- **TASK TO COMPLETE**: Once you have read the entries below, repeat all of them exactly.

- **INFORMATION SHOWN**:

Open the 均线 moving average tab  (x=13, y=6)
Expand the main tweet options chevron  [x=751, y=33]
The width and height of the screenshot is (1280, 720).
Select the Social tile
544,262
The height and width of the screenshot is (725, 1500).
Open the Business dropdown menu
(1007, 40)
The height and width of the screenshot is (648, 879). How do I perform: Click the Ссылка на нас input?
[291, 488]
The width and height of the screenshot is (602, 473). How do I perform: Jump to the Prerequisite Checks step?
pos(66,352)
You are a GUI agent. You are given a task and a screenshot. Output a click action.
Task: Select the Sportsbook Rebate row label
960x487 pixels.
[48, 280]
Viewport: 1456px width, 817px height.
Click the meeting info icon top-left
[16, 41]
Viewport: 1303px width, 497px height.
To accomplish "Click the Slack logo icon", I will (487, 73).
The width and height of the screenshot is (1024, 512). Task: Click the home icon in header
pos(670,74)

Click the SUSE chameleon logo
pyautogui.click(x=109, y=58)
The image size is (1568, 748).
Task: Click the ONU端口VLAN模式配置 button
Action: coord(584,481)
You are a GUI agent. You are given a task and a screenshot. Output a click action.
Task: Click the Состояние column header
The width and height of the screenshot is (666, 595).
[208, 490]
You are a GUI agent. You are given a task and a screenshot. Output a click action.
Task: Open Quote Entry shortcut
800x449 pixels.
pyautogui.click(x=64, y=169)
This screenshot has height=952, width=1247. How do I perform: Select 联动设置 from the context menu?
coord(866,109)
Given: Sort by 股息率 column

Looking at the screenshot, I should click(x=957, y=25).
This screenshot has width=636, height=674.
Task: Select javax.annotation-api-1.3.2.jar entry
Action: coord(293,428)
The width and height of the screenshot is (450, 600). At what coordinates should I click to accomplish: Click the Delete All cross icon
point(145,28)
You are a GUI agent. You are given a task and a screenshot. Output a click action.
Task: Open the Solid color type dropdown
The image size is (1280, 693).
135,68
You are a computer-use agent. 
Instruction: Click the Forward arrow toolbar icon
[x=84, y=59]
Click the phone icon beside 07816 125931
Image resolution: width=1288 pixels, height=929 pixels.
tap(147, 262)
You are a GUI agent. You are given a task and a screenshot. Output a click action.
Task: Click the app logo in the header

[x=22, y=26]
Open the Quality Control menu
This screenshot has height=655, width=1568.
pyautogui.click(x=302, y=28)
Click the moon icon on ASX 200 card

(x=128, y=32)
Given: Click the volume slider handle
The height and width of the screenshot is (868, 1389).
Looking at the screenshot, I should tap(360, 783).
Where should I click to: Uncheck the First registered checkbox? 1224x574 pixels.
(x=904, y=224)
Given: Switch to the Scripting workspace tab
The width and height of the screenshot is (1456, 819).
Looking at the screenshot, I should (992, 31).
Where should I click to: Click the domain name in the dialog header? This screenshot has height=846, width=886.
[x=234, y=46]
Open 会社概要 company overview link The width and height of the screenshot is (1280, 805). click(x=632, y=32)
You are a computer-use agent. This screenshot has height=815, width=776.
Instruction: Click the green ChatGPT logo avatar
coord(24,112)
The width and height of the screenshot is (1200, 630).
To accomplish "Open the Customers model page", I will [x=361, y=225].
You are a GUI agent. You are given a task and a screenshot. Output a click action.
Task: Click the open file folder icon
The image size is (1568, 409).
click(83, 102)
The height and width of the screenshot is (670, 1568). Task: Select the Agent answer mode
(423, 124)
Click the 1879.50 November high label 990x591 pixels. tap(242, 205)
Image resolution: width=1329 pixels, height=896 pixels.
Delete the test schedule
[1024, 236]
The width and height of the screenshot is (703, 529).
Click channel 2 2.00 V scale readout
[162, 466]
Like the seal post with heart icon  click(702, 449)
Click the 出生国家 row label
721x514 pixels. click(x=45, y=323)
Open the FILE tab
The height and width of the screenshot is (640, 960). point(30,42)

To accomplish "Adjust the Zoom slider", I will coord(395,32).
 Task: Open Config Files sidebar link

- **RESPONSE TO THE TASK**:
Open the 均线 moving average tab  (x=13, y=6)
Expand the main tweet options chevron  [x=751, y=33]
The width and height of the screenshot is (1280, 720).
Select the Social tile
544,262
The height and width of the screenshot is (725, 1500).
Open the Business dropdown menu
(1007, 40)
The height and width of the screenshot is (648, 879). How do I perform: Click the Ссылка на нас input?
[291, 488]
The width and height of the screenshot is (602, 473). How do I perform: Jump to the Prerequisite Checks step?
pos(66,352)
You are a GUI agent. You are given a task and a screenshot. Output a click action.
Task: Select the Sportsbook Rebate row label
960x487 pixels.
[48, 280]
Viewport: 1456px width, 817px height.
Click the meeting info icon top-left
[16, 41]
Viewport: 1303px width, 497px height.
To accomplish "Click the Slack logo icon", I will (487, 73).
The width and height of the screenshot is (1024, 512). Task: Click the home icon in header
pos(670,74)

Click the SUSE chameleon logo
pyautogui.click(x=109, y=58)
The image size is (1568, 748).
Task: Click the ONU端口VLAN模式配置 button
Action: coord(584,481)
You are a GUI agent. You are given a task and a screenshot. Output a click action.
Task: Click the Состояние column header
The width and height of the screenshot is (666, 595).
[208, 490]
You are a GUI agent. You are given a task and a screenshot. Output a click action.
Task: Open Quote Entry shortcut
800x449 pixels.
pyautogui.click(x=64, y=169)
This screenshot has height=952, width=1247. How do I perform: Select 联动设置 from the context menu?
coord(866,109)
Given: Sort by 股息率 column

Looking at the screenshot, I should click(x=957, y=25).
This screenshot has width=636, height=674.
Task: Select javax.annotation-api-1.3.2.jar entry
Action: coord(293,428)
The width and height of the screenshot is (450, 600). At what coordinates should I click to accomplish: Click the Delete All cross icon
point(145,28)
You are a GUI agent. You are given a task and a screenshot. Output a click action.
Task: Open the Solid color type dropdown
The image size is (1280, 693).
135,68
You are a computer-use agent. 
Instruction: Click the Forward arrow toolbar icon
[x=84, y=59]
Click the phone icon beside 07816 125931
Image resolution: width=1288 pixels, height=929 pixels.
tap(147, 262)
You are a GUI agent. You are given a task and a screenshot. Output a click action.
Task: Click the app logo in the header

[x=22, y=26]
Open the Quality Control menu
This screenshot has height=655, width=1568.
pyautogui.click(x=302, y=28)
Click the moon icon on ASX 200 card

(x=128, y=32)
Given: Click the volume slider handle
The height and width of the screenshot is (868, 1389).
Looking at the screenshot, I should tap(360, 783).
Where should I click to: Uncheck the First registered checkbox? 1224x574 pixels.
(x=904, y=224)
Given: Switch to the Scripting workspace tab
The width and height of the screenshot is (1456, 819).
Looking at the screenshot, I should (992, 31).
Where should I click to: Click the domain name in the dialog header? This screenshot has height=846, width=886.
[x=234, y=46]
Open 会社概要 company overview link The width and height of the screenshot is (1280, 805). click(x=632, y=32)
You are a computer-use agent. This screenshot has height=815, width=776.
Instruction: Click the green ChatGPT logo avatar
coord(24,112)
The width and height of the screenshot is (1200, 630).
To accomplish "Open the Customers model page", I will [x=361, y=225].
You are a GUI agent. You are given a task and a screenshot. Output a click action.
Task: Click the open file folder icon
The image size is (1568, 409).
click(83, 102)
The height and width of the screenshot is (670, 1568). Task: Select the Agent answer mode
(423, 124)
Click the 1879.50 November high label 990x591 pixels. tap(242, 205)
Image resolution: width=1329 pixels, height=896 pixels.
Delete the test schedule
[1024, 236]
The width and height of the screenshot is (703, 529).
Click channel 2 2.00 V scale readout
[162, 466]
Like the seal post with heart icon  click(702, 449)
Click the 出生国家 row label
721x514 pixels. click(x=45, y=323)
Open the FILE tab
The height and width of the screenshot is (640, 960). point(30,42)

To accomplish "Adjust the Zoom slider", I will coord(395,32).
 Task: Open Config Files sidebar link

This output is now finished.